Pero no todos los recursos naturales son como el sol; muchos hay que trabajarlos, para que rindan el provecho que inherentemente tienen. Eso significa que hay que aprender y practicar la manera en la que pueden sernos de provecho. Están ahí, pero como su presencia es pasiva, hace falta la actividad del ser humano que extraiga de ellos la riqueza que portan. Esa actividad es lo que denominamos trabajo. De manera que el trabajo es la llave que nos abre la puerta que da acceso a las fructíferas posibilidades que los recursos naturales tienen.
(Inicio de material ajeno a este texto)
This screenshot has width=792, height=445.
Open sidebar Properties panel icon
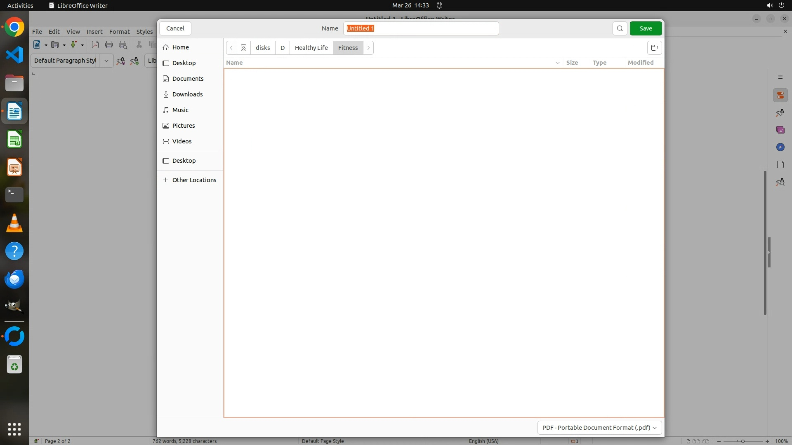click(x=780, y=96)
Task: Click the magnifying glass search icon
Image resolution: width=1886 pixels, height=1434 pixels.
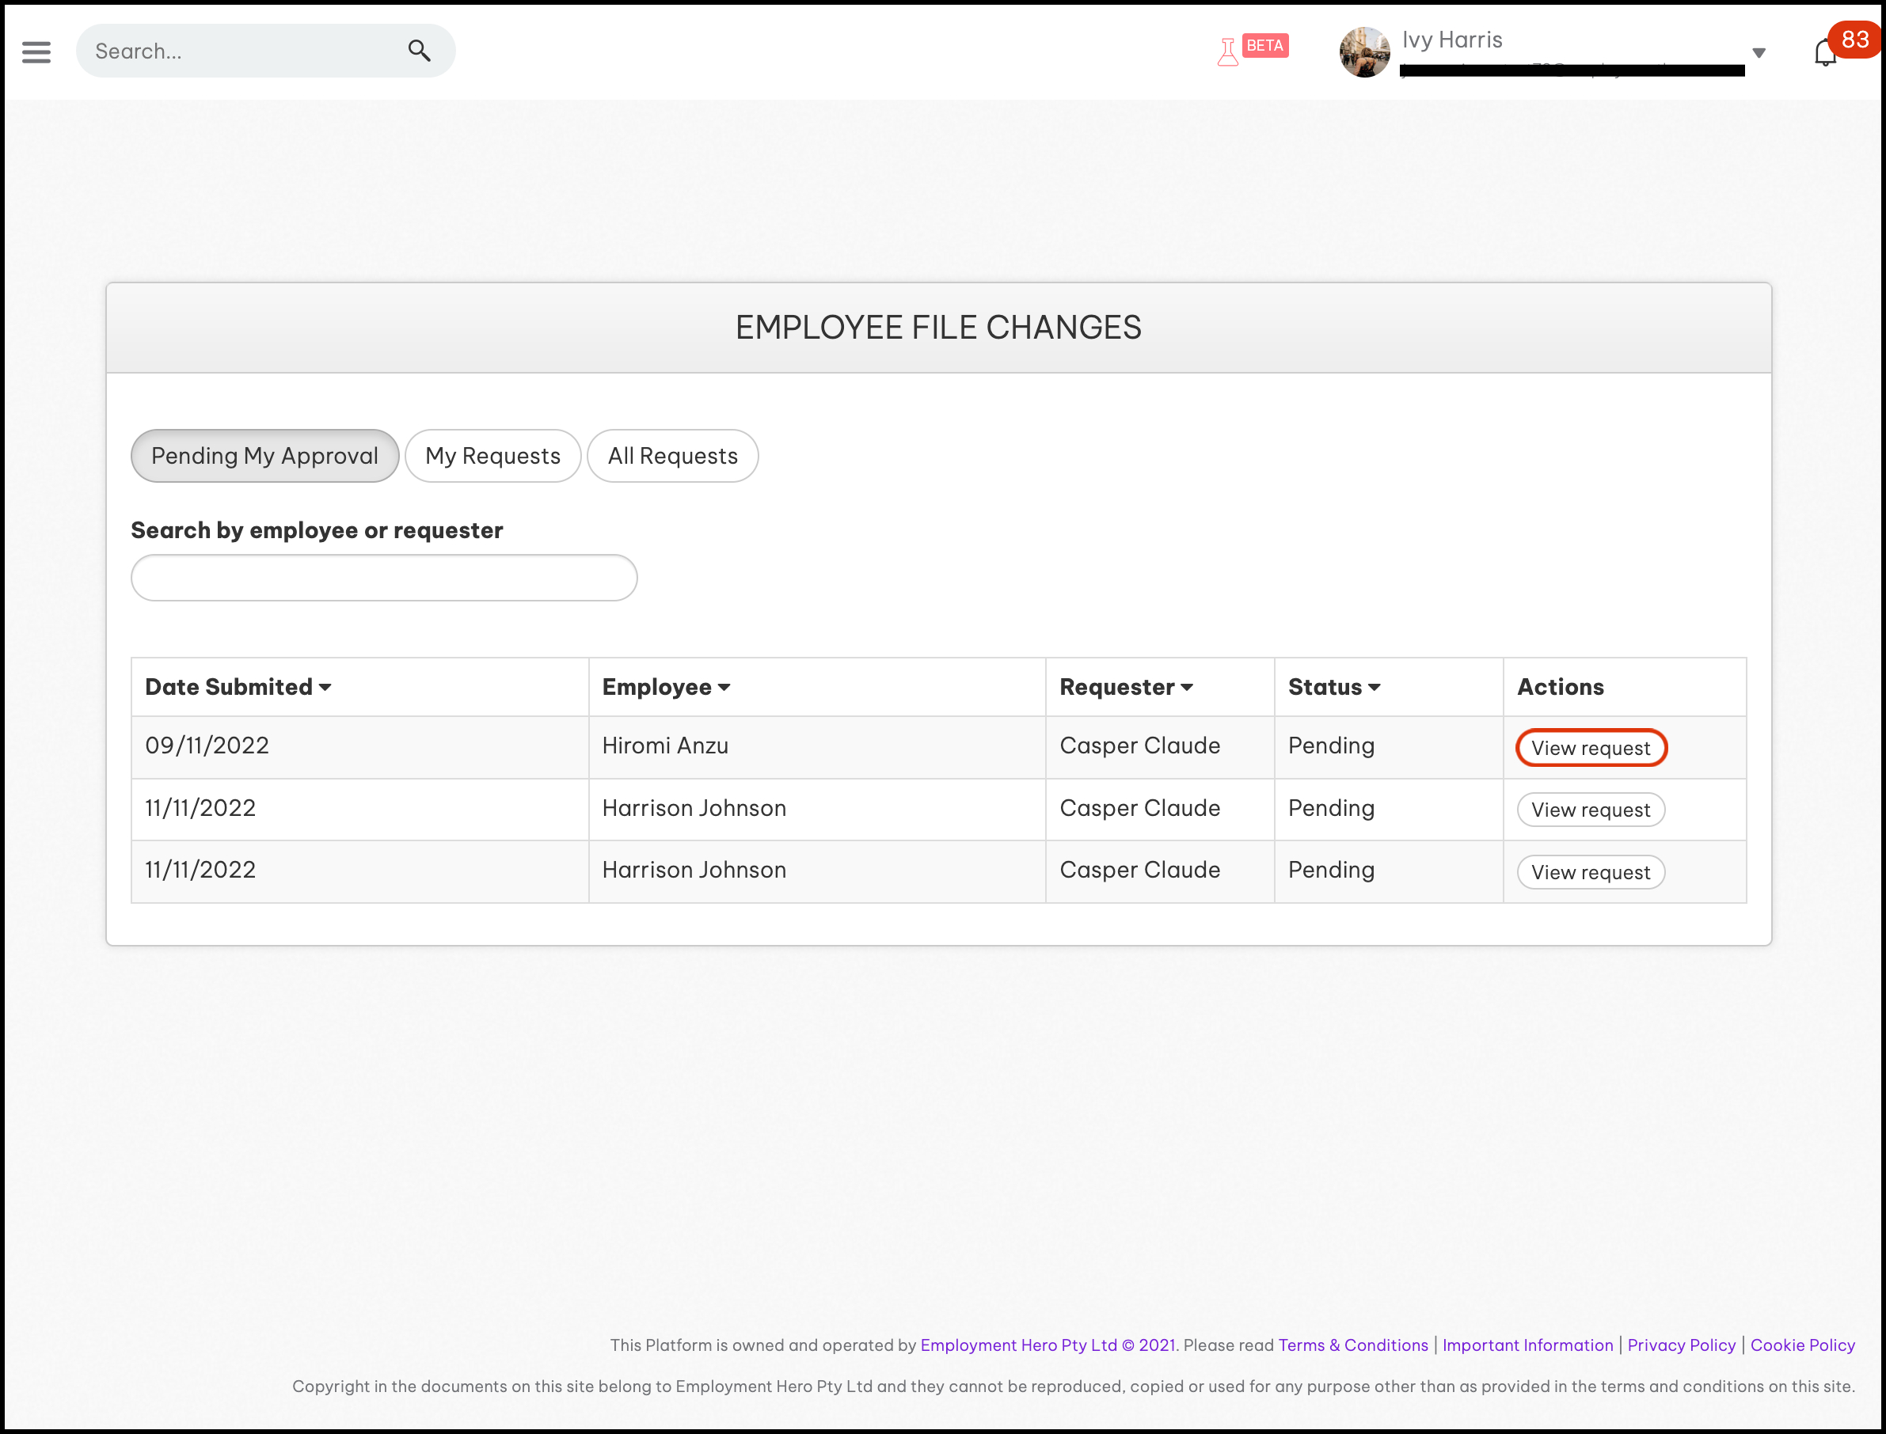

Ahora bien, esos recursos no son ilimitados y mientras no podamos llevar a la práctica aquella fórmula cuasi-mágica que Einstein nos dejara, E=mc2, que prácticamente supondría la solución de todos nuestros problemas energéticos, hemos de ser responsables y cuidadosos con ellos. Además, hay que considerar que dichos recursos no son máquinas inagotables a las que podemos someter a una presión constante, sino que en cierto sentido son seres vivos y como tales precisan del ciclo trabajo-descanso que todos los seres vivos necesitan para continuar rindiendo. Ni siquiera las máquinas inanimadas fabricadas por el hombre pueden estar permanentemente sometidas a un proceso continuo de trabajo. Llegado un momento se agotan, se averían y finalmente su tiempo de utilidad acaba para siempre.
El problema es que en lugar de considerar que los recursos naturales deben ser tratados con el preciso respeto, fruto de una aproximación sabia hacia ellos, nos hemos lanzado en una frenética carrera de crecimiento económico sostenido, sin reparar que hay una frontera donde el colapso se produce. El ansia de prosperidad y comodidad desmedida, somete a los recursos a una sobreexplotación que les lleva indefectiblemente al agotamiento. Es la codicia y la falta de contentamiento lo que está en el origen de buena parte del problema.
Y aquí es donde comenzamos a vislumbrar que la economía no es solamente una cuestión de cifras y operaciones bursátiles complejas e ininteligibles, salvo para los expertos, sino que tiene una componente que todos podemos entender. Ahora que hemos puesto al planeta en serio peligro hemos inventado esa palabrita que ya es de dominio público: Ecología.
Pero el concepto, aunque no la palabra, ya estaba presente en algunas culturas antiguas, que por ser antiguas no hay que subestimarlas. Ahora bien, es mejor tener claro el concepto y practicarlo que tener la palabra solamente, por muy rimbombante que suene, y continuar en una línea que lleva al desastre.
Una de esas culturas antiguas en las que estaba presente el respeto a los recursos naturales es la de Israel en el Antiguo Testamento. En su legislación, y recordemos que la legislación de una nación es la expresión de los principios y creencias que la sostienen, estaba contenida esta gran noción del respeto a tales recursos. La institución del año sabático1 supone que la tierra no ha de ser sometida a un cultivo constante, sino que precisa del reposo, lo mismo que las demás criaturas. Desde el punto de vista de la ganancia inmediata esto es una pérdida. Pérdida de posibilidades, pérdida de frutos y pérdida de réditos. El problema es que la óptica de la ganancia inmediata es una óptica miope, que no ve más allá de sus narices. Pero desde el punto de vista de la ganancia a largo plazo, el año sabático es una inversión, un ahorro, porque significa que a la tierra se le da tiempo para que se regenere, toda vez que es un organismo vivo, sujeto a procesos orgánicos, de manera que su potencialidad para producir se multiplica a través de ese descanso.
Sería bueno que leyéramos algunos capítulos de la Biblia en los que se trata la economía desde la perspectiva del respeto a los recursos naturales. Seguramente tienen mucho que enseñarnos.